The Tiger cluster is 6 years old. After it is replaced in 2024, users will be able to use Open OnDemand Jupyter. Until then the directions below can can be used.

Using the Python extension, Jupyter notebooks are natively supported in VSCode. However, to run them on Tiger, we have to complete some extra steps:

This workflow lets you run Jupyter notebooks on tigergpu in vscode running on your laptop:

  1. Remote Development Extension as described above.
  2. Connect to, e.g., tigergpu (head node). To simplify the setup it is also helpful to load the anaconda module in my ~/.bashrc file on the cluster:

    module load anaconda/4.4.0

    This is needed because vscode requires an environment that contains Jupyter.

  3. Run a simple notebook:

    print('hello world!'))

    on tigergpu’s head node to make sure everything works properly. It’s important to note here that the Python extension has to be installed on the remote server as well! So, go to the Extensions tab and double-check. Otherwise, you will not be able to select a environment-specific interpreter.

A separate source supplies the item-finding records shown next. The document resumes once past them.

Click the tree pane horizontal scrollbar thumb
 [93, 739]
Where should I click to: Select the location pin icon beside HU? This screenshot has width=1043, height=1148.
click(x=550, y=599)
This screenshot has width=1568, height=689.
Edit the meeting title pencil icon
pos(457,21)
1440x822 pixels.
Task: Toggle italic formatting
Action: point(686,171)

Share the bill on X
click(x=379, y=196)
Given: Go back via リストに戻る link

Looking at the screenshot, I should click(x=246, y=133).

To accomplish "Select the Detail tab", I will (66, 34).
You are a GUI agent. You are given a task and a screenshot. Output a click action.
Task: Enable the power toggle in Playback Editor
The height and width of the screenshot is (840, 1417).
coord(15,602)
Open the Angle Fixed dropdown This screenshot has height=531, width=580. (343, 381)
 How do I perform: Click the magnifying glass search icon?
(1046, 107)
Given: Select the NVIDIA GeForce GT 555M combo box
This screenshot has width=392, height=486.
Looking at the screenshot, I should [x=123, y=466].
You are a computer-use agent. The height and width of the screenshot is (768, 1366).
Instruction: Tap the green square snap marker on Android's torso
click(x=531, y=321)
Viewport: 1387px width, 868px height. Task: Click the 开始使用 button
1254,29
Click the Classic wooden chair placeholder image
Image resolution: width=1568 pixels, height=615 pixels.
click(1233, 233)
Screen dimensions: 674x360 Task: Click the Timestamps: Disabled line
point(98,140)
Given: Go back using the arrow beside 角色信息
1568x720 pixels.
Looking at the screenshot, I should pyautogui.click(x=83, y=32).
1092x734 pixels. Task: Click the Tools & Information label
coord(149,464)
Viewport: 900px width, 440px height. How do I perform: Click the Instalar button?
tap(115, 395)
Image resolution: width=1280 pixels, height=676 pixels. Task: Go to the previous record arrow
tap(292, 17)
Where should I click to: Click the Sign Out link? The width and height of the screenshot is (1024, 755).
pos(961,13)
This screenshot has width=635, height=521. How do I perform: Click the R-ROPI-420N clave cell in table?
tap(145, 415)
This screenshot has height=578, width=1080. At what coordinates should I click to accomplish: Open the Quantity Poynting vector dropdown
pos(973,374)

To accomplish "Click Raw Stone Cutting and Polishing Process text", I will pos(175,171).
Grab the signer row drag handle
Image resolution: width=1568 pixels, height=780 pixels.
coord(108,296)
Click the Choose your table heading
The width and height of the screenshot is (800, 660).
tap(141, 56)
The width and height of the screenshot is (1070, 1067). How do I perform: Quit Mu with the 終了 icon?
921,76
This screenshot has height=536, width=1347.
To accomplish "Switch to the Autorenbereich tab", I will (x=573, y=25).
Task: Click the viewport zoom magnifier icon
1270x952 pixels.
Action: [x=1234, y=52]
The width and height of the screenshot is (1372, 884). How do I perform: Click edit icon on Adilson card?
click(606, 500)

  4. On tigergpu, request a salloc session:

    salloc -N 1 -n 4 -t 0:20:0

    Make note of the hostname of the node, e.g., tiger-i26c2n17. Note that for the purpose of the example, we did not ask for a GPU for the purpose of the example because it takes longer to get an allocation for GPU nodes. However, this setting works on GPU nodes.

  5. On your laptop, add this entry to your ~/.ssh/config:

    Host tiger-compute
                                User <puid>
                                Hostname tiger-i26c2n17
                                ProxyJump tigergpu

    The User keyword is only important when your local username is different from your puid.

    One downside of that method is that you will need to modify your config file every time you get an salloc session. There might be ways around that. The good thing is that vscode seems to parse your config file when it gives suggestions for hosts to connect to.

  6. On your local machine, you can open a remote vscode session on tiger-compute (vscode recognizes that host from the ~/.ssh/config).
  7. Then, you should be able to run the notebook on the compute node.